2人は顔を見合わせたものの空腹には勝てず、箸を取った。

都が冷蔵庫から飲み物を持ってきた。

「お茶でいい?」

2人が頷くと、コップにお茶を注いだ。

「ゆっくり食べてね、また後で」

都は座ることもなく部屋を出ていった。


卯月は時計を見た。11時を過ぎていた。

「帰るって言えなかったね・・・」

由宇子がぼそりと言って、サラダを突いた。

「食べたら帰ろう・・・」

卯月がピザをかじりながら自信なさそうに答えた。


しばらくして、都が書類を持って戻ってきた。

食事の片付けを済ませた2人に、テーブルに付くように言い、書類を渡した。

「テラさんの検査の計画なの。

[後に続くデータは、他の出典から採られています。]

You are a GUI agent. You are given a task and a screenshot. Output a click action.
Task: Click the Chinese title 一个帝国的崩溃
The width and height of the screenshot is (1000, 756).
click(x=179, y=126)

目を通してほしい」

卯月は横目で由宇子を見た。

由宇子の迷いが伝わってきた。

卯月は手にした書類を開かずにテーブルに置いた。

「天野ちゃん?」

「都先生、私たちは」

「都先生、私はテラさんのことはお手伝いできません」

卯月より先に、由宇子が断りを入れた。

「そうなの、仕方ないわね、分かりました」

真っ直ぐに気持ちを伝える由宇子に、都は断りの理由を聴くこともなく、気をつけて帰るように言い残して、部屋を出ていった。


「都先生、何も言わなかったね」

「手伝うべきだったかな・・・」

「由宇子、できないものはできないって言わなきゃ」

断るという気まずさが、由宇子を揺さぶる。

「由宇子、無理はダメ」

「でも私にできることあるなら・・・」

「由宇子、できることがあってもダメ」

「分かっているけど・・・」

「由宇子、さっさと帰るよ」

「わかった。テラさんの様子を見てから帰ろう」

「由宇子、・・・」

「なに?」

「なんでもない・・・」

「卯月ったら今日は何回、由宇子、由宇子、っていうの?」

由宇子はそう言いながら明るく笑って、テラのバイタルの測定を始めた。


卯月はキッチン周りをもう一度見て回った。

「由宇子、こっちは大丈夫、汚れ箇所なし」

卯月は由宇子の様子がおかしいのに気づいた。

「由宇子?」

由宇子はテラに腕を掴まれ、身を硬くしていた。

「卯月、私、今夜はテラさんのそばにいるよ、点滴も終わるし」

「由宇子・・・」

卯月はテラの表情を見て「無理をするな」と言えなかった。

テラは涙を流しながら懇願していた。

「テラさんが泣いている、ほっとけないよ」

「由宇子、わたしも残るよ」

「卯月は明日仕事でしょ。私大丈夫だから、帰るときに都先生に残るって伝えてね」


卯月は都に伝えると、由宇子を残して病院を後にした。